### Problem description
Please reproduce the lines of the items from the one containing "At what coordinates" through the end of the items, both ends included, and leave out the pictures.
─── Exercise inputs ───
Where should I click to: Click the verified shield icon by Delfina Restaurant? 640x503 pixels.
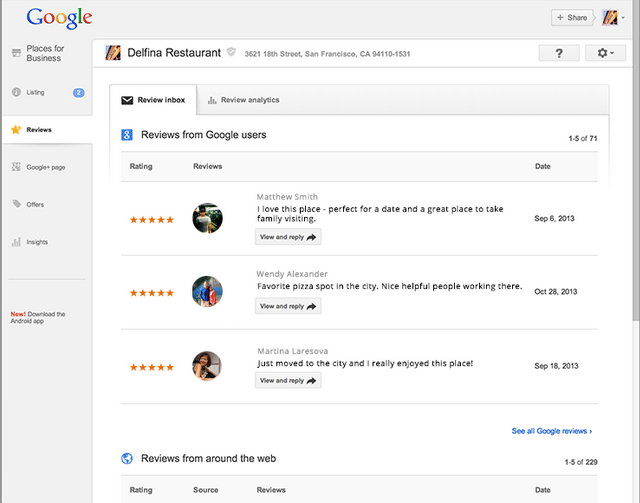[x=231, y=53]
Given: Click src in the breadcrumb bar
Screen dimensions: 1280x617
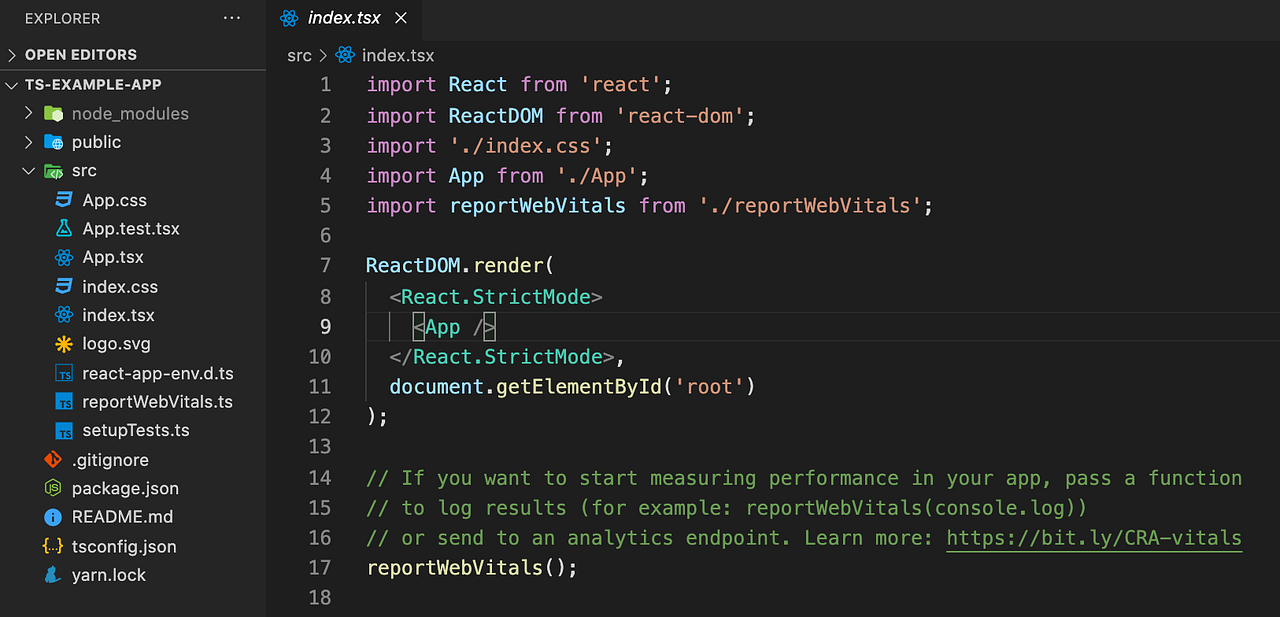Looking at the screenshot, I should point(299,55).
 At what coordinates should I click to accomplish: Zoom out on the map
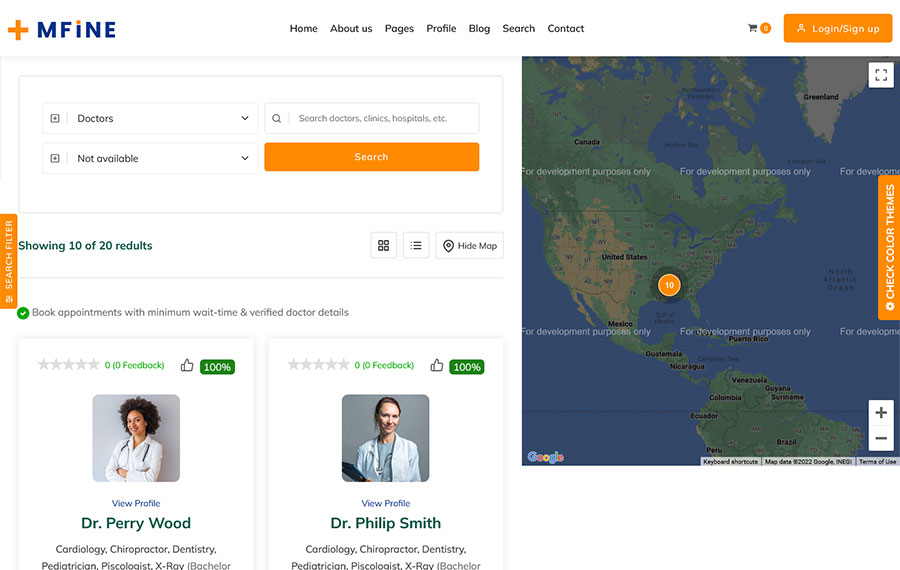(880, 438)
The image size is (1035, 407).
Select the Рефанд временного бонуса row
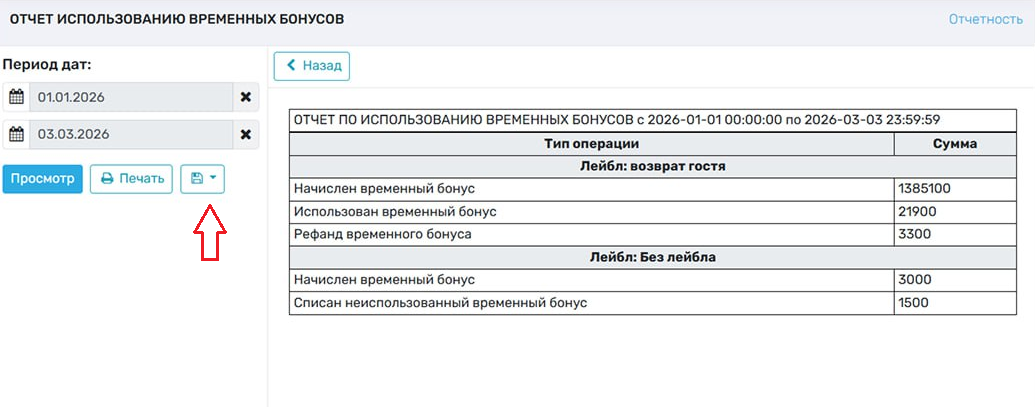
───
### Result of this exercise
 At what coordinates should I click to accomplish: Zoom out on the map
(880, 438)
The image size is (1035, 407).
Select the Рефанд временного бонуса row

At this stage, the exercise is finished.